* _Available records_:
********************

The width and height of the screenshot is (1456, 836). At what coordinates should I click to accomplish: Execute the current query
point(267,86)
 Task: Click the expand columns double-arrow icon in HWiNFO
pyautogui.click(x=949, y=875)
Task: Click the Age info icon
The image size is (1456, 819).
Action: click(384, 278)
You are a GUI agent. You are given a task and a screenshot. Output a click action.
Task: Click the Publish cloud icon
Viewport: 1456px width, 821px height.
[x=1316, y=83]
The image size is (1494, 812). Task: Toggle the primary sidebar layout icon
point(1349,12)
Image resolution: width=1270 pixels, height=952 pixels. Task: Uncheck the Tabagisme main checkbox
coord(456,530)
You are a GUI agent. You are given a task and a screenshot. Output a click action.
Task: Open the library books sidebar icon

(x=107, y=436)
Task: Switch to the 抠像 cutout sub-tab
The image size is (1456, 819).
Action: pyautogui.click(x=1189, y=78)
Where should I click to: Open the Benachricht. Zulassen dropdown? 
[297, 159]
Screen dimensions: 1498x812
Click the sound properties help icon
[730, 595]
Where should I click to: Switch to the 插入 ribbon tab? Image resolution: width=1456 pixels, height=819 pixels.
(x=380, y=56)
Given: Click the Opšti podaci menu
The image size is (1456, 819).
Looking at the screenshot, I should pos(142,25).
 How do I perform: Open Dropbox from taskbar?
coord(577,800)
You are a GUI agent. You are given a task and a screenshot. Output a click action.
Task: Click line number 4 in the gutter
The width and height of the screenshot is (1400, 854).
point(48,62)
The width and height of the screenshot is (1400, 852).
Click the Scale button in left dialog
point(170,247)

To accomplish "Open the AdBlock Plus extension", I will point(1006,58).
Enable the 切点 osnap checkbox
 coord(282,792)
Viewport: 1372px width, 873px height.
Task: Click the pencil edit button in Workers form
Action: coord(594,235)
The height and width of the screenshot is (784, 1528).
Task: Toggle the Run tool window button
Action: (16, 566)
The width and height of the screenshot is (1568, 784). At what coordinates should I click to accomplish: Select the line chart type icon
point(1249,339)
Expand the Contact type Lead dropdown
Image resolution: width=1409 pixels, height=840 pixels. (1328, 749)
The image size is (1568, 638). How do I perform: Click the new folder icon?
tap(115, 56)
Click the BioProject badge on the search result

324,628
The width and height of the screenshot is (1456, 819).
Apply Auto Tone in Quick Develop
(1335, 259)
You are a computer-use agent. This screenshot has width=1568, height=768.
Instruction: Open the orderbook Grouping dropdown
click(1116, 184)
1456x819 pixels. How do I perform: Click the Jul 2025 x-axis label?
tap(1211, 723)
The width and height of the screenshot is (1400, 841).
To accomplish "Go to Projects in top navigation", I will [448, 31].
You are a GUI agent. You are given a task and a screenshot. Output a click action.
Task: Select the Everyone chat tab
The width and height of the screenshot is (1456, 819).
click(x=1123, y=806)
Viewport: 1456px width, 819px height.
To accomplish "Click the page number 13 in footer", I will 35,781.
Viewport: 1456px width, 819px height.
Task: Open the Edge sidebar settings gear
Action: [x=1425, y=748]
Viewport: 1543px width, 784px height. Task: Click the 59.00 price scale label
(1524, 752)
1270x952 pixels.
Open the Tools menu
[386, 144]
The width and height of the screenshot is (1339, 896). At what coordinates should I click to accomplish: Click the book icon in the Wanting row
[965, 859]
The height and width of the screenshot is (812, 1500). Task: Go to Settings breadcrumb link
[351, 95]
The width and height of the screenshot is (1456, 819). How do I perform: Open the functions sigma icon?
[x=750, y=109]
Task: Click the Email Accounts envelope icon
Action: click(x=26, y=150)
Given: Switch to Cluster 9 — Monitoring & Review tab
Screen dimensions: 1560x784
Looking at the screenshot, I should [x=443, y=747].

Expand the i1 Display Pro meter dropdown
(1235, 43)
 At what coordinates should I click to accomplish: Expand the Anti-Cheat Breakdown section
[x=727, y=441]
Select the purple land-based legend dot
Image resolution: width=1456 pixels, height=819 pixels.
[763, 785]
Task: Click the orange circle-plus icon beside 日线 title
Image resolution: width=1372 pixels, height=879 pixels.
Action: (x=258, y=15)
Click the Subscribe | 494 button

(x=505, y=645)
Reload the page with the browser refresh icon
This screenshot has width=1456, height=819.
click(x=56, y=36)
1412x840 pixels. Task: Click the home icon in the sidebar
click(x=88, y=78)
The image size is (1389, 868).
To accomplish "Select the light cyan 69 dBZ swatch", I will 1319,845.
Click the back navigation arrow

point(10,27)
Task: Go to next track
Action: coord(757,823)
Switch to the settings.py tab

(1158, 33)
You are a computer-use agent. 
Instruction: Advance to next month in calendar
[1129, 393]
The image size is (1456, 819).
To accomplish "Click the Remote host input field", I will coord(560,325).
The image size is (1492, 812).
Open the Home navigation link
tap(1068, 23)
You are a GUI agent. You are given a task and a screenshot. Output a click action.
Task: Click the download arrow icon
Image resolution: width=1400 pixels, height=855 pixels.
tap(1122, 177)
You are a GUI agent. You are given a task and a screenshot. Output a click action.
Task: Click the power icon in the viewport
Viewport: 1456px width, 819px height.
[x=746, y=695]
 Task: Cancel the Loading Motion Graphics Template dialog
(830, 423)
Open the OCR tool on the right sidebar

********************

* _Problem_:
Could you set down, exactly as written, the lines above between the one holding "Image resolution: width=1270" and the one holding "Given: Click the Opšti podaci menu", inclusive, and nothing more?

* _Solution for this problem_:
Image resolution: width=1270 pixels, height=952 pixels. Task: Uncheck the Tabagisme main checkbox
coord(456,530)
You are a GUI agent. You are given a task and a screenshot. Output a click action.
Task: Open the library books sidebar icon

(x=107, y=436)
Task: Switch to the 抠像 cutout sub-tab
The image size is (1456, 819).
Action: pyautogui.click(x=1189, y=78)
Where should I click to: Open the Benachricht. Zulassen dropdown? 
[297, 159]
Screen dimensions: 1498x812
Click the sound properties help icon
[730, 595]
Where should I click to: Switch to the 插入 ribbon tab? Image resolution: width=1456 pixels, height=819 pixels.
(x=380, y=56)
Given: Click the Opšti podaci menu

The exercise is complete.